__TASK PROMPT__: As output, give the exact lines from the one containing "The width and" through the end of the listing below, both included, without the pictures.

________________________

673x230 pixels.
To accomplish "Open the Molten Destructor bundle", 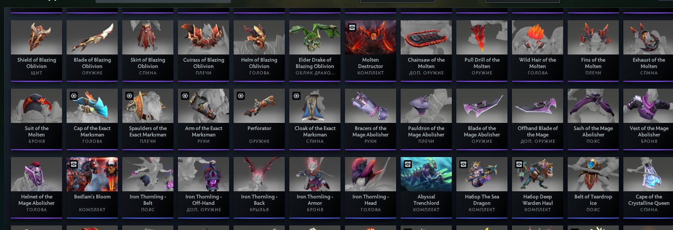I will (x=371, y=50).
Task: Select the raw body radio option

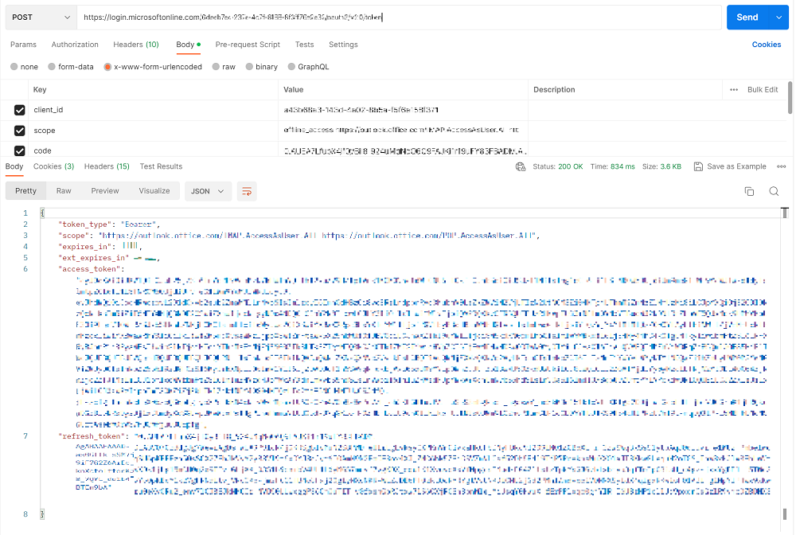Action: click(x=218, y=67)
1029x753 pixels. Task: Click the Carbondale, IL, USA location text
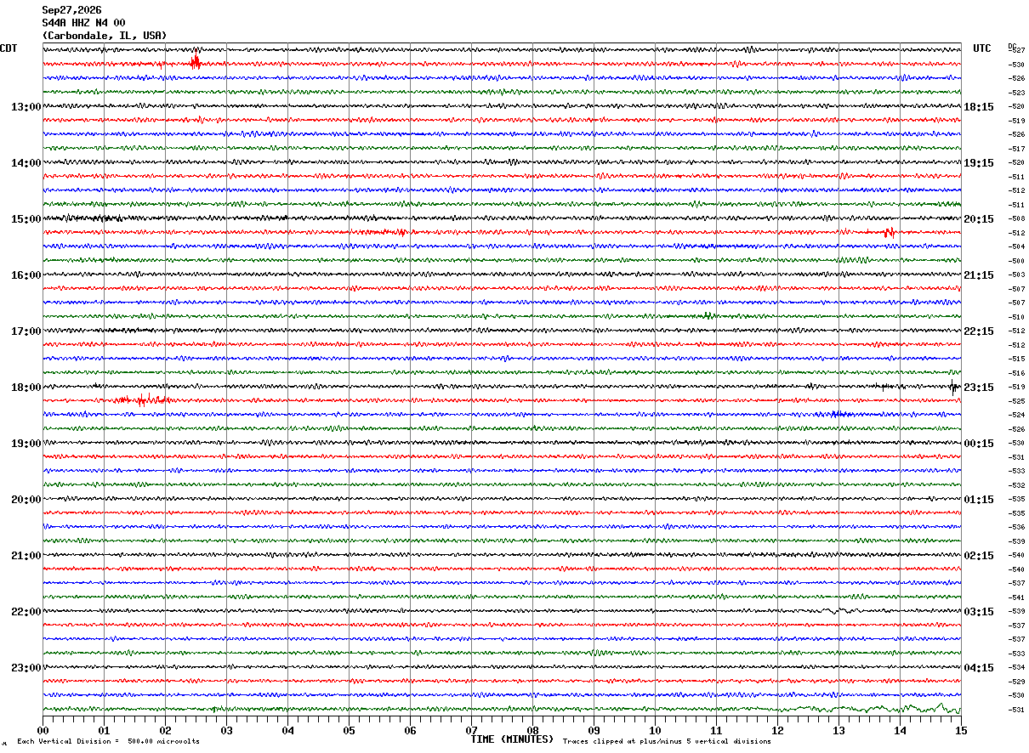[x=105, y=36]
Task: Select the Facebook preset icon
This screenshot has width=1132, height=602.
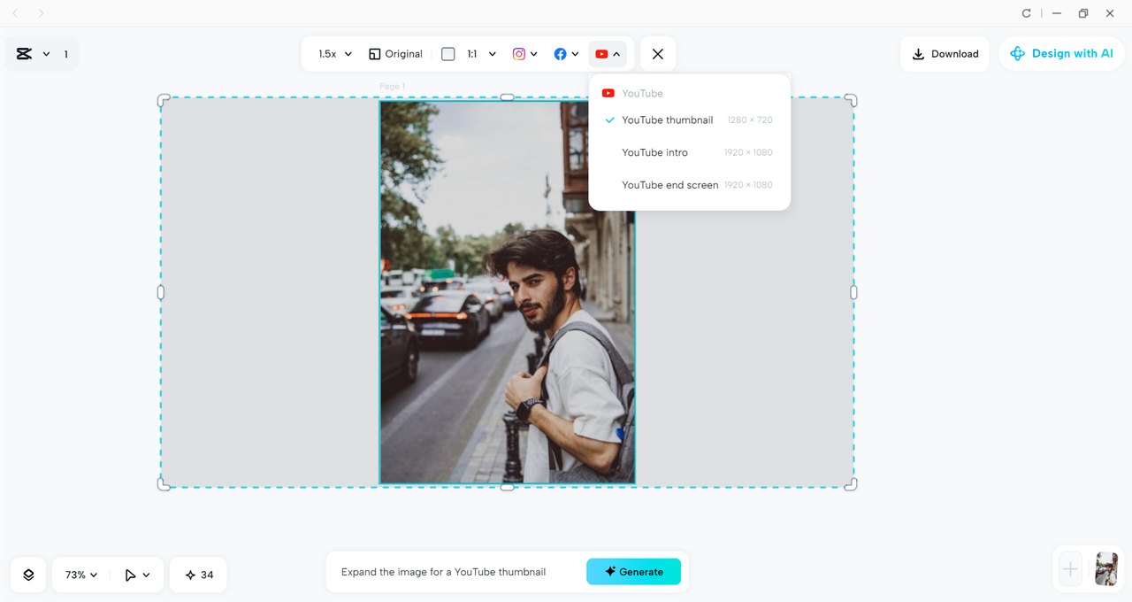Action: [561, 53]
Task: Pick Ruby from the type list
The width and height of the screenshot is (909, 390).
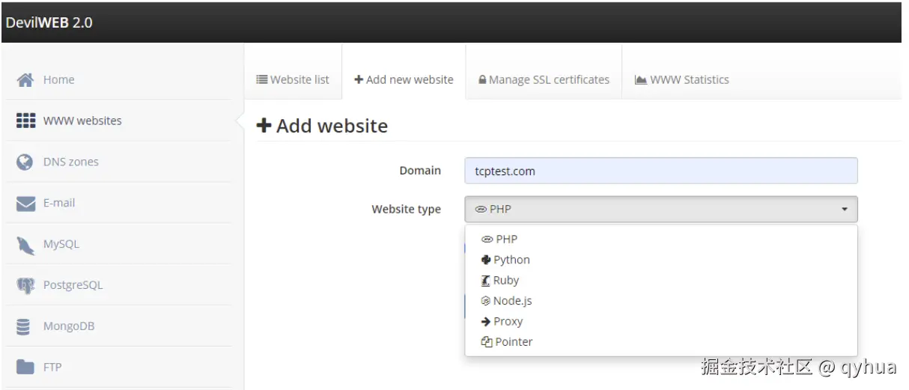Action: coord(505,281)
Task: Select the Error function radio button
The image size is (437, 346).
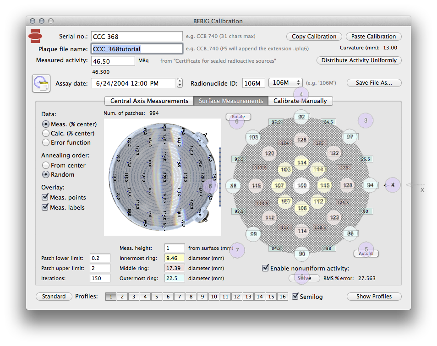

________________________

__OUTPUT OF THE TASK__:
The width and height of the screenshot is (909, 390).
Action: coord(505,281)
Task: Select the Error function radio button
The image size is (437, 346).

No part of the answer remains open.